Revision as of 10:42, 29 April 2011

Problem

Consider the assertion that for each positive integer $n \ge 2$ , the remainder upon dividing $2^{2^n}$ by $2^n-1$ is a power of 4. Either prove the assertion or find (with proof) a counterexample.

Solution

We will show that $n = 25$ is a counter-example.
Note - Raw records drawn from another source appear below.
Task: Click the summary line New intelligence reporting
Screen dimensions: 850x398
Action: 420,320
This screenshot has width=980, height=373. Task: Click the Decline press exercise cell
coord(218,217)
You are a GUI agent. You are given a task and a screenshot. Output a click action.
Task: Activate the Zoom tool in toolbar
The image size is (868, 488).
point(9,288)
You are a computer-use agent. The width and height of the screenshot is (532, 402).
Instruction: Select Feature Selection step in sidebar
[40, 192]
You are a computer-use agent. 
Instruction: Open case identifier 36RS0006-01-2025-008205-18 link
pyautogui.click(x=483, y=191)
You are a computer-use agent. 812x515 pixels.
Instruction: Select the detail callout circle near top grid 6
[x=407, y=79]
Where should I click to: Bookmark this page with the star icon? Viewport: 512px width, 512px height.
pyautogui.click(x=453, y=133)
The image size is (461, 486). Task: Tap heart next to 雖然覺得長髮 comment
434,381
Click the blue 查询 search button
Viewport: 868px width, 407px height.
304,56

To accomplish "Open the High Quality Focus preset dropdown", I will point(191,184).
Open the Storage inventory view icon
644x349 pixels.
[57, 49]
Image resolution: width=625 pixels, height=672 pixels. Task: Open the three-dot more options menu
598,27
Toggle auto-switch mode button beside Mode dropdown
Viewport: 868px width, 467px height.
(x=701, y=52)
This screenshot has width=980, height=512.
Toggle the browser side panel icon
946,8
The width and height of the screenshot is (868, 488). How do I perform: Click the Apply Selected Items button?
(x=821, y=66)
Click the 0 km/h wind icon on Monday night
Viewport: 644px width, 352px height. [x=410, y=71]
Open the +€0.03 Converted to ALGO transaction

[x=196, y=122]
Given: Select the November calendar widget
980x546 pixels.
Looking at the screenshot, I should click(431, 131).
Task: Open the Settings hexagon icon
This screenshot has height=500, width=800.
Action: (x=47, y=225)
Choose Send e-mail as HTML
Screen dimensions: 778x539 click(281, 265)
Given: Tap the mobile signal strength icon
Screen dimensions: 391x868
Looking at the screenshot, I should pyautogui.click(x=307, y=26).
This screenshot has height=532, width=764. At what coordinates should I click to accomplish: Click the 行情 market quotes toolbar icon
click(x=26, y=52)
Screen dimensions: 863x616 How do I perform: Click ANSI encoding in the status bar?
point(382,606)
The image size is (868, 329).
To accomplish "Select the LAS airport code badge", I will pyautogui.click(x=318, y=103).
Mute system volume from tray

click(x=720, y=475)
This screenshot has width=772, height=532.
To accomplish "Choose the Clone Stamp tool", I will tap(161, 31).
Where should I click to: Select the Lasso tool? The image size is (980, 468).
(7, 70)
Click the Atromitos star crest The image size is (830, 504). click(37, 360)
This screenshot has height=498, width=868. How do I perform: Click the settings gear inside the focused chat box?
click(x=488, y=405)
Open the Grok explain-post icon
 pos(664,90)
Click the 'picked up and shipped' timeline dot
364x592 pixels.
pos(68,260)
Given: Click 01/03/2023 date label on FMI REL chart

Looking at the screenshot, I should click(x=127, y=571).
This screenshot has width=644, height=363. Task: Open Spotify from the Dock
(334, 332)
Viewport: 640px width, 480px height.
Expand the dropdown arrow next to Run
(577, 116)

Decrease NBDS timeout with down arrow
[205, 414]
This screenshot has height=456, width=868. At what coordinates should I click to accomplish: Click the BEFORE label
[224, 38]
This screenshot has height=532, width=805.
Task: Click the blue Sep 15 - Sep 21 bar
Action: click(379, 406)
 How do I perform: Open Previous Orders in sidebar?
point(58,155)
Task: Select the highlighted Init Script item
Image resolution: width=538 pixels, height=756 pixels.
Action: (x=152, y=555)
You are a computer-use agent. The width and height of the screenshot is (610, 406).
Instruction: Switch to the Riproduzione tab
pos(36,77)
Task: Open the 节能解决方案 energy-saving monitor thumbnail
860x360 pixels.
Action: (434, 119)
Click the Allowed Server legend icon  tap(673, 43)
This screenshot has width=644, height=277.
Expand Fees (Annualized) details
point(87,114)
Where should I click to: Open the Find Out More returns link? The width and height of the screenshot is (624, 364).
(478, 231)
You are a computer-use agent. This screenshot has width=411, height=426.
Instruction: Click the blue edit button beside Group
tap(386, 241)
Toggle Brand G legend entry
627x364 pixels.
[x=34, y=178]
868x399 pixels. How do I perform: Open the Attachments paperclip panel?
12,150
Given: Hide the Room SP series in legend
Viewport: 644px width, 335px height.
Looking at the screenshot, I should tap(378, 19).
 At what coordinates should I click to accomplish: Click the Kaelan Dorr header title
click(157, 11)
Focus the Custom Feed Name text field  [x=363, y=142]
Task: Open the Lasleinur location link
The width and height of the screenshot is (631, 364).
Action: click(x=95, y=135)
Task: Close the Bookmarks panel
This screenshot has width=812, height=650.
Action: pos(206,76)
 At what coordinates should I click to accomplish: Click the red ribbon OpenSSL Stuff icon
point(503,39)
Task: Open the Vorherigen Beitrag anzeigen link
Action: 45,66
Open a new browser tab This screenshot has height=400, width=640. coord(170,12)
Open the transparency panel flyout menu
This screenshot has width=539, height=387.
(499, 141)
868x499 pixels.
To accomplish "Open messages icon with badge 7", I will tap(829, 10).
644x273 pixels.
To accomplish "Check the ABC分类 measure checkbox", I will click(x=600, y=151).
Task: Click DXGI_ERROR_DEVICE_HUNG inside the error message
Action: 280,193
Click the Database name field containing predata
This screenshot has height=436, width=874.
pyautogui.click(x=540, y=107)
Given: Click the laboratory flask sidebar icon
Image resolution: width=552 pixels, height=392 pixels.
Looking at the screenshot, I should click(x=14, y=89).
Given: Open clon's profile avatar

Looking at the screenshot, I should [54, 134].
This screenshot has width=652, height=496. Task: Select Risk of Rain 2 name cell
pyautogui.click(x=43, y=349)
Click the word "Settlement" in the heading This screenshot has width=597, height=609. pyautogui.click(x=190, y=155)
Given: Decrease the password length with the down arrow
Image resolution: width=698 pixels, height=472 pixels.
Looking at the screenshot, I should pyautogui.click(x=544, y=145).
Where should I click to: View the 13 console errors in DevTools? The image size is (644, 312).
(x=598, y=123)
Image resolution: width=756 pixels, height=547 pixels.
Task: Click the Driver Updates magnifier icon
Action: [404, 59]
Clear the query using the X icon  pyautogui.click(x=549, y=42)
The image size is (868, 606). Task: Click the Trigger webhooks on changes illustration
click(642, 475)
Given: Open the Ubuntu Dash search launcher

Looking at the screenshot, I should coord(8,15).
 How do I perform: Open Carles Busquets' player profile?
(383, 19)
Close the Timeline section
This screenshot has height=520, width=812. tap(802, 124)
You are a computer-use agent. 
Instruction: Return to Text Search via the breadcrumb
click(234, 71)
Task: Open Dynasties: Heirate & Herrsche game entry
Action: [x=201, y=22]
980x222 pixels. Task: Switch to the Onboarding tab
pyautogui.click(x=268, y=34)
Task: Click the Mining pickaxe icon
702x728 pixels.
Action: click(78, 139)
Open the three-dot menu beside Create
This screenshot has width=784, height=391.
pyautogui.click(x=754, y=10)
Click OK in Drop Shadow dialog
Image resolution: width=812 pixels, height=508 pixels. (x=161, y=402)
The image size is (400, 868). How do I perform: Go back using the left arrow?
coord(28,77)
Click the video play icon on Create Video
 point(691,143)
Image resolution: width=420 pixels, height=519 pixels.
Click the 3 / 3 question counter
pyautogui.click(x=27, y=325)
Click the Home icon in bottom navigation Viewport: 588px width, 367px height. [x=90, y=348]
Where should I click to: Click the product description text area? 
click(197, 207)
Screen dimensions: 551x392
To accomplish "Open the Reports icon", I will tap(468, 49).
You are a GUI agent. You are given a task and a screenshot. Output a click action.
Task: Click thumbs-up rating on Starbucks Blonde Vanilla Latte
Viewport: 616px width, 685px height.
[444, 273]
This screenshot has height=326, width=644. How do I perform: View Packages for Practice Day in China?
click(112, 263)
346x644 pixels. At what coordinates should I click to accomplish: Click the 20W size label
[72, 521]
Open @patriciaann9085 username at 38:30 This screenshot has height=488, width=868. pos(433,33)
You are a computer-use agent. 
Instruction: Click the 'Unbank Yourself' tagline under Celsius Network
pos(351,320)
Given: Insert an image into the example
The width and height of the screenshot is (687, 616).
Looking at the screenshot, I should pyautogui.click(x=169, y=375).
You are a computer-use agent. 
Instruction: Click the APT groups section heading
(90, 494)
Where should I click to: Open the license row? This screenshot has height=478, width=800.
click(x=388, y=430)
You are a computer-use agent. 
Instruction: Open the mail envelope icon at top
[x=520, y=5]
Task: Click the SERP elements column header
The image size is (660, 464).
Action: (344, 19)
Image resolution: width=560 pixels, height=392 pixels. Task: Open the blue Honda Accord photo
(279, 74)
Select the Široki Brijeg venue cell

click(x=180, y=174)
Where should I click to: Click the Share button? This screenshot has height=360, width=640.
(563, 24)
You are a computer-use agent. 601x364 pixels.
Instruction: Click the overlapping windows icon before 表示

Since $2^n \equiv 1 \pmod{2^n - 1}$ , we see that for any integer $k$ , $2^{2^n} \equiv 2^{(2^n - kn)} \pmod{2^n-1}$ . Let $0 \le m < n$ be the residue of $2^n \pmod n$ . Note that since $m < n$ and $n \ge 2$ , necessarily $2^m < 2^n -1$ , and thus the remainder in question is $2^m$ . We want to show that $2^m \pmod {2^n-1}$ is an odd power of $2$ for some $n$ , and thus not a power of $4$ .

Let $n=p^2$ for some odd prime $p$ . Then $\varphi(p^2) = p^2 - p$ . Since $2$ is co-prime to $p^2$ , we have $2^{\varphi(p^2)} \equiv 1 \pmod{p^2}$ and thus $2^{p^2} \equiv 2^{(p^2 - p) + p} \equiv 2^p \pmod{p^2}$ .

Therefore, for a counter-example, it suffices that $2^p \pmod{p^2}$ be odd. Choosing $p=5$ , we have $2^5 = 32 \equiv 7 \pmod{25}$ . Therefore, $2^{25} \equiv 2^7 \pmod{25}$ and thus $2^{2^{25}} \equiv 2^7 \pmod {2^{25} - 1}$ . Since $2^7$ is not a power of $4$ , we are done.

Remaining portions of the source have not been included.